How Does an Index Fund Differ From an Actively Managed Fund?
by Martha A. Brozyna
Index funds seek to replicate the return of a selected stock market index.
Two types of management are available for mutual funds or exchange-traded funds: the index fund and the actively managed fund. Index funds seek to replicate the return of a selected market index. Actively managed funds have managers making investment decisions based on their insight.
Index fund costs are low because they require no high-earning portfolio managers. These funds hold a basket of securities that closely corresponds to those in the underlying index.
Actively Managed Funds
Returns are normally judged against a benchmark index, and the intention is to beat the return on that index.

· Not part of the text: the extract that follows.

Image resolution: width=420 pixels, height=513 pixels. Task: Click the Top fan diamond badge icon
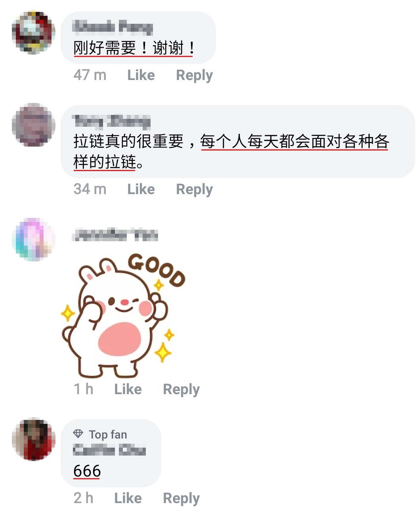[x=78, y=434]
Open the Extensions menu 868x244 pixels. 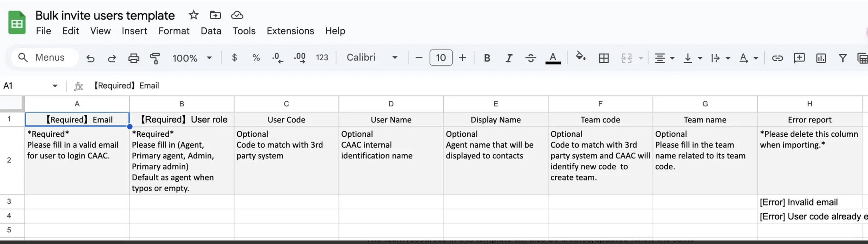point(290,31)
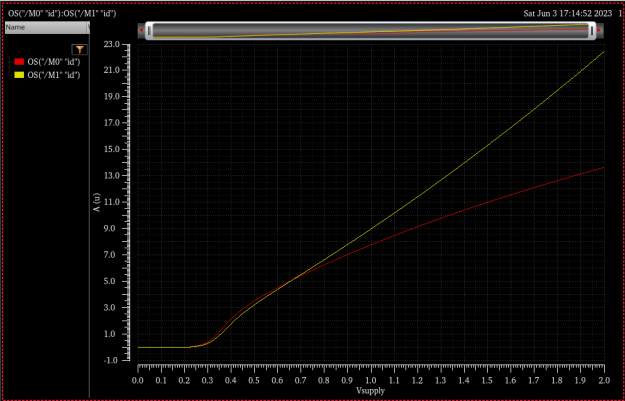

Investors may benefit from a manager's ability to choose winning stocks or bonds.
Disadvantages of Indexing
The makeup of the fund is largely pre-set and changes little, so turnover of securities is low. The main disadvantage is that an index fund by definition cannot outperform its benchmark index; it will match it.
Disadvantages of Active Management
There is always the risk that the fund manager will not perform satisfactorily, failing to reach the benchmark return. Moreover, there are higher costs associated with active management.
Enhanced indexing is a hybrid method that seeks to profit from the advantages and avoid the disadvantages of both styles. These funds are overseen by managers who make limited buy/sell judgments that tweak the portfolio in an effort to earn better profits.